London, Sept. 8.-- Not even during the riots and fog of February, 1886,
have I seen London so thoroughly excited as it is to-night. The Whitechapel
fiend murdered his fourth victim this morning and still continues undetected,
unseen, and unknown. There is a panic in Whitechapel which will instantly
extend to other districts should he change his locality, as the four murders
are in everybody's mouth. The papers are full of them, and nothing else is
talked of. The latest murder is exactly like its predecessor. The victim was
a woman street walker of the lowest class. She had no money, having been
refused lodgings shortly before because she lacked 8d. Her throat was cut so
completely that everything but the spine was severed, and the body was ripped
up, all the viscera being scattered about. The murder in all its details was
inhuman to the last degree, and, like the others, could have been the work
only of a bloodthirsty beast in human shape. It was committed in the most
daring manner possible. The victim was found in the back yard of a house in
Hanbury-street at 6 o'clock. At 5:15 the yard was empty. To get there the
murderer must have led her through a passageway in the house full of sleeping
people, and murdered her within a few yards of several people sleeping by
open windows. To get away, covered with blood as he must have been, he had to
go back through the passageway and into a street filled with early market
people, Spitalfields being close by. Nevertheless, not a sound was heard and
no trace of the murderer exists.
All day long Whitechapel has been wild with excitement. The four murders
have been committed within a gunshot of each other, but the detectives have
no clue. The London police and detective force is probably the stupidest in
the world. The man called "Leather Apron," of whom I cabled you, is still at
large. He is well known, but they have not been able to arrest him, and he
will doubtless do another murder in a day or so. One clue discovered this
morning by a reporter may develop into something. An hour and a half after
the murder a man with bloody hands, torn shirt, and a wild look entered a
public house half a mile from the scene of the murder. The police have a good
description of him and are trying to trace it. The assassin, however, is as
cunning as he is daring. Both in this and in the last murder he took but a
few minutes to murder his victim in a spot which had been examined but a
quarter of an hour before. Both the character of the deed and the cool
cunning alike exhibit the qualities of a monomaniac.
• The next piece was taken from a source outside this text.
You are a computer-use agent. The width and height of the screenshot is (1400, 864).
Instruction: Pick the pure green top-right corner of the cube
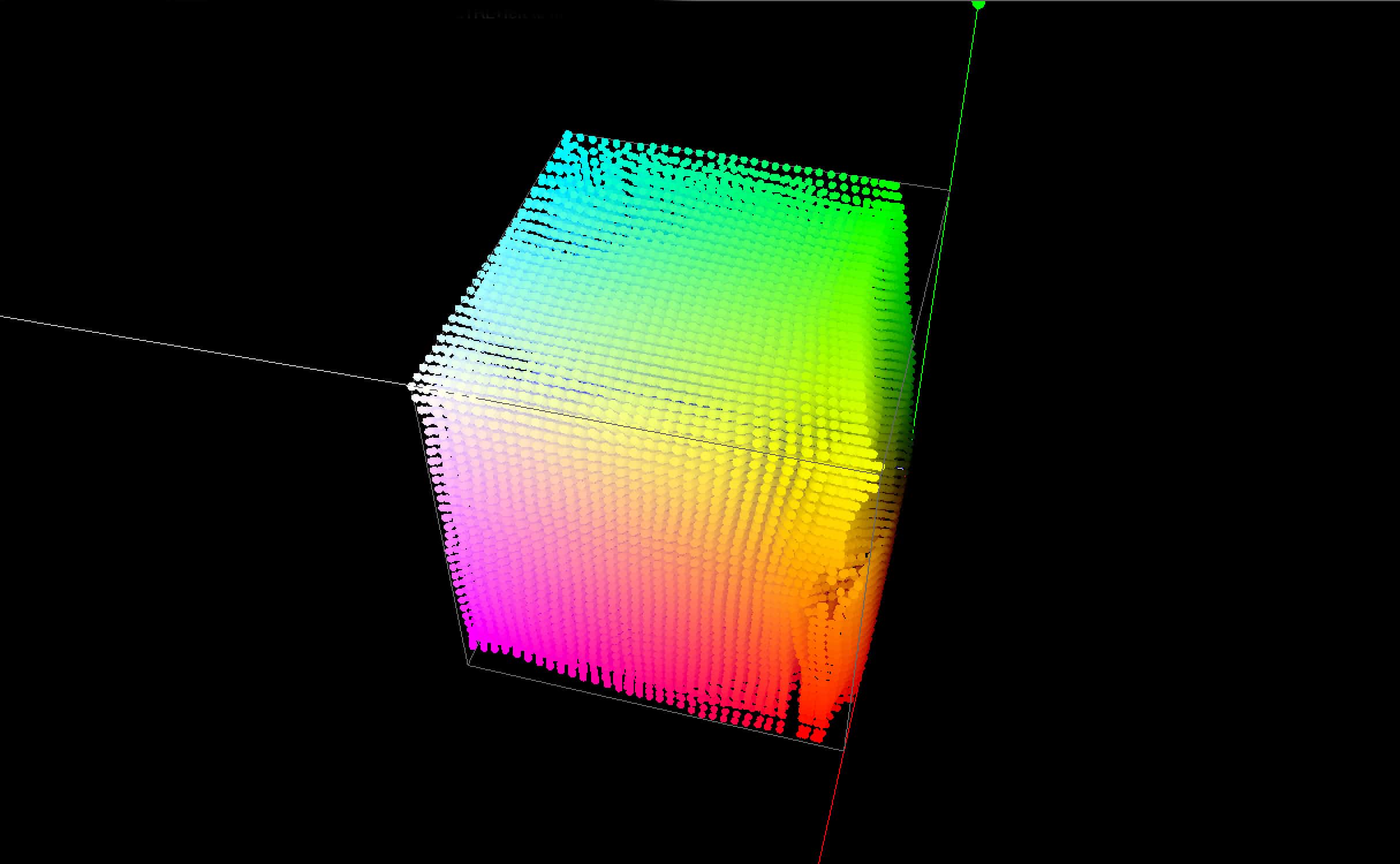(895, 185)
Such a series of murders has not been known in London for a hundred
years. There is a bare possibility that it may turn out to be something like
a case of Jekyll and Hyde, as Joseph Taylor, a perfectly reliable man, who
saw the suspected person this morning in a shabby dress, swears that he has
seen the same man coming out of a lodging house in Wilton-street very
differently dressed. However that may be, the murders are certainly the most
ghastly and mysterious known to English police history. What adds to the
weird effect they exert on the London mind is the fact that they occur while
everybody is talking about Mansfield's "Jekyll and Hyde" at the Lyceum.